__MATERIAL PROVIDED__.
BEGIN

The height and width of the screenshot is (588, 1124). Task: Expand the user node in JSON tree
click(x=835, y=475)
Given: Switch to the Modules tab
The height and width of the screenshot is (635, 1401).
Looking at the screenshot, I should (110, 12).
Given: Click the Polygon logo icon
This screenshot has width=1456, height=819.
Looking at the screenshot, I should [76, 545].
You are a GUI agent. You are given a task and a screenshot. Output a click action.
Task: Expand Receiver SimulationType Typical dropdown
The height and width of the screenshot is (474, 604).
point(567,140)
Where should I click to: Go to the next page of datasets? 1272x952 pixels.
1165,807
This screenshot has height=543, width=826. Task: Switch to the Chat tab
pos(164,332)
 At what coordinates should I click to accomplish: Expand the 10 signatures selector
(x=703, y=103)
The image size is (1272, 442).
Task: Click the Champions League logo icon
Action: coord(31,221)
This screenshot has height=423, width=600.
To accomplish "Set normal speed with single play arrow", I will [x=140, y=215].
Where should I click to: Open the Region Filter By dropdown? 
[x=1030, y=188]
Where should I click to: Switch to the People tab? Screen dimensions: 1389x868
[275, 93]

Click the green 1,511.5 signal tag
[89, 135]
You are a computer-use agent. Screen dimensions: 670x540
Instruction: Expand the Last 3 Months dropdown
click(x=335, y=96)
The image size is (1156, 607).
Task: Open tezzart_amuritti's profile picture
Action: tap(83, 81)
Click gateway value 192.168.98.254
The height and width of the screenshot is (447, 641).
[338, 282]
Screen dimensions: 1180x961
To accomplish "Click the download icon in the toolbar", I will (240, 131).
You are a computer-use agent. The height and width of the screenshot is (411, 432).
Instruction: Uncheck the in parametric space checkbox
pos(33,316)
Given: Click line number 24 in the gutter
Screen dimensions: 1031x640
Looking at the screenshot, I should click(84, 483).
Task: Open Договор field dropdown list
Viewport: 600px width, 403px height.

END

When you write out the listing, keep every line exactly as it is above.

The height and width of the screenshot is (588, 1124). Task: Expand the user node in JSON tree
click(x=835, y=475)
Given: Switch to the Modules tab
The height and width of the screenshot is (635, 1401).
Looking at the screenshot, I should (110, 12).
Given: Click the Polygon logo icon
This screenshot has width=1456, height=819.
Looking at the screenshot, I should [76, 545].
You are a GUI agent. You are given a task and a screenshot. Output a click action.
Task: Expand Receiver SimulationType Typical dropdown
The height and width of the screenshot is (474, 604).
point(567,140)
Where should I click to: Go to the next page of datasets? 1272x952 pixels.
1165,807
This screenshot has height=543, width=826. Task: Switch to the Chat tab
pos(164,332)
 At what coordinates should I click to accomplish: Expand the 10 signatures selector
(x=703, y=103)
The image size is (1272, 442).
Task: Click the Champions League logo icon
Action: coord(31,221)
This screenshot has height=423, width=600.
To accomplish "Set normal speed with single play arrow", I will [x=140, y=215].
Where should I click to: Open the Region Filter By dropdown? 
[x=1030, y=188]
Where should I click to: Switch to the People tab? Screen dimensions: 1389x868
[275, 93]

Click the green 1,511.5 signal tag
[89, 135]
You are a computer-use agent. Screen dimensions: 670x540
Instruction: Expand the Last 3 Months dropdown
click(x=335, y=96)
The image size is (1156, 607).
Task: Open tezzart_amuritti's profile picture
Action: tap(83, 81)
Click gateway value 192.168.98.254
The height and width of the screenshot is (447, 641).
[338, 282]
Screen dimensions: 1180x961
To accomplish "Click the download icon in the toolbar", I will (240, 131).
You are a computer-use agent. The height and width of the screenshot is (411, 432).
Instruction: Uncheck the in parametric space checkbox
pos(33,316)
Given: Click line number 24 in the gutter
Screen dimensions: 1031x640
Looking at the screenshot, I should click(84, 483).
Task: Open Договор field dropdown list
Viewport: 600px width, 403px height.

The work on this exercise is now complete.